# [EXTRACTED INFORMATION]

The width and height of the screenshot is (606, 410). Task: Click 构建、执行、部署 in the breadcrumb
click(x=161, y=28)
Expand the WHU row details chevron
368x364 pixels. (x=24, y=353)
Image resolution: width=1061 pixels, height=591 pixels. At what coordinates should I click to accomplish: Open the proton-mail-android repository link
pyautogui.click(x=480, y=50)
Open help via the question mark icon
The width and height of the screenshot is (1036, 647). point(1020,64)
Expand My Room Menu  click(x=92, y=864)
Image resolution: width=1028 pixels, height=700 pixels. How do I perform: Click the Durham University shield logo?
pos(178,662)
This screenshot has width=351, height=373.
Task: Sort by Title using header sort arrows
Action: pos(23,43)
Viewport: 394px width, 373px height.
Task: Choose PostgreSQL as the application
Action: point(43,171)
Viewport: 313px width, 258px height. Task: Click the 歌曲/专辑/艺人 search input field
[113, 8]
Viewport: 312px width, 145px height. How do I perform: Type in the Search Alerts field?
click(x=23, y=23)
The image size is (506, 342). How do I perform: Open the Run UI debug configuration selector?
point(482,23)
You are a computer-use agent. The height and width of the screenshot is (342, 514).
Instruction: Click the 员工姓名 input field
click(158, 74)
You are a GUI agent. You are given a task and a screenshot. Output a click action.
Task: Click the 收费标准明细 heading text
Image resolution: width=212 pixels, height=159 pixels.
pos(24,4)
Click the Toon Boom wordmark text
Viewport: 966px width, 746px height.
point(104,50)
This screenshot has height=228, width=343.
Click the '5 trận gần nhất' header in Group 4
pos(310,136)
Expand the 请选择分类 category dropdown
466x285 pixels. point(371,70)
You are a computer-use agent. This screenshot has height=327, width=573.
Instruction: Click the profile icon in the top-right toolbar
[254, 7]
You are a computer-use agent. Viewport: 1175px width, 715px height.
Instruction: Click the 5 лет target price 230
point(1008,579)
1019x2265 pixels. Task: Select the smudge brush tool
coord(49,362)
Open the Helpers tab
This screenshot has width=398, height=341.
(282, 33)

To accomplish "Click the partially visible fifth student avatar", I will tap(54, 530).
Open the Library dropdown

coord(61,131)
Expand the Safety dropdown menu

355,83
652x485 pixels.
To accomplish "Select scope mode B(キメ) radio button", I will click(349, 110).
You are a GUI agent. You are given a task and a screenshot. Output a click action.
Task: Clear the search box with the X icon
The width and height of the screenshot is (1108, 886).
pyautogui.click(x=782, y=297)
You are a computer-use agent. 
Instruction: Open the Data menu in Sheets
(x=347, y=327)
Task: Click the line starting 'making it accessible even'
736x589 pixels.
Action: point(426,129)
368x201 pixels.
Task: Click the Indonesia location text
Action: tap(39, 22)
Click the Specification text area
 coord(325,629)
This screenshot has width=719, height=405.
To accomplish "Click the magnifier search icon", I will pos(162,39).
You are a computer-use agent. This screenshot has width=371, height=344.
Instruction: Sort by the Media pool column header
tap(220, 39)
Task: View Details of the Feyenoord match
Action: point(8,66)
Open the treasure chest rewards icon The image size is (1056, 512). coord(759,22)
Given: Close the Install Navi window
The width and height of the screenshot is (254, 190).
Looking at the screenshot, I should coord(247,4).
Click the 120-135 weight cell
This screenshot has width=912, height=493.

# [ABOUT THIS EXERCISE]
What lines above hold the word "computer"? List them all.

# [SOLUTION]
You are a computer-use agent. The height and width of the screenshot is (342, 514).
You are a computer-use agent. This screenshot has height=327, width=573.
You are a computer-use agent. Viewport: 1175px width, 715px height.
You are a computer-use agent. 
You are a computer-use agent. This screenshot has width=371, height=344.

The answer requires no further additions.